I believe that it is here that our greatest challenge lies as a nation, for although there are countless wonderful families, there are thousands of children who know nothing of true family life. And while we have great numbers of talented and highly motivated youngsters, we still have a very great number who do not have the skills needed for survival in this increasingly competitive and quality-driven world. And with no worthwhile qualifications, there will be no work. With no understanding or experience of home and family, there will be no true nurturing, no sense of community, of responsibility for self and others. And so there will be plenty of candidates for the exercise of judicial youth justice.

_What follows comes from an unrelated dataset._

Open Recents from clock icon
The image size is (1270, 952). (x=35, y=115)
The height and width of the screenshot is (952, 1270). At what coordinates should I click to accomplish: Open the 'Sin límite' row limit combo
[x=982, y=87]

What a cheerful way to start off this Conference! So let me be more positive and pay tribute to all who work in this most vital part of our justice system. I am sure we have got it right in terms of legislation and structure. I know how fortunate the nation is in the quality of our Judges and all the other professionals who make up the youth justice teams, for teams I am sure you need to be, and are. I am confident that this Conference, with its wide range of topics, and its excellent array of contributors, and its multi-disciplined participants, will be a shot in the arm for you all, an opportunity to share ideas and experiences and to gain fresh insights. I trust too that it will send a message to the wider community, to those who make decisions, and to those whose opinions carry weight with them; a message about caring, and community, and the acceptance of responsibility. For youth justice is the concern of us all.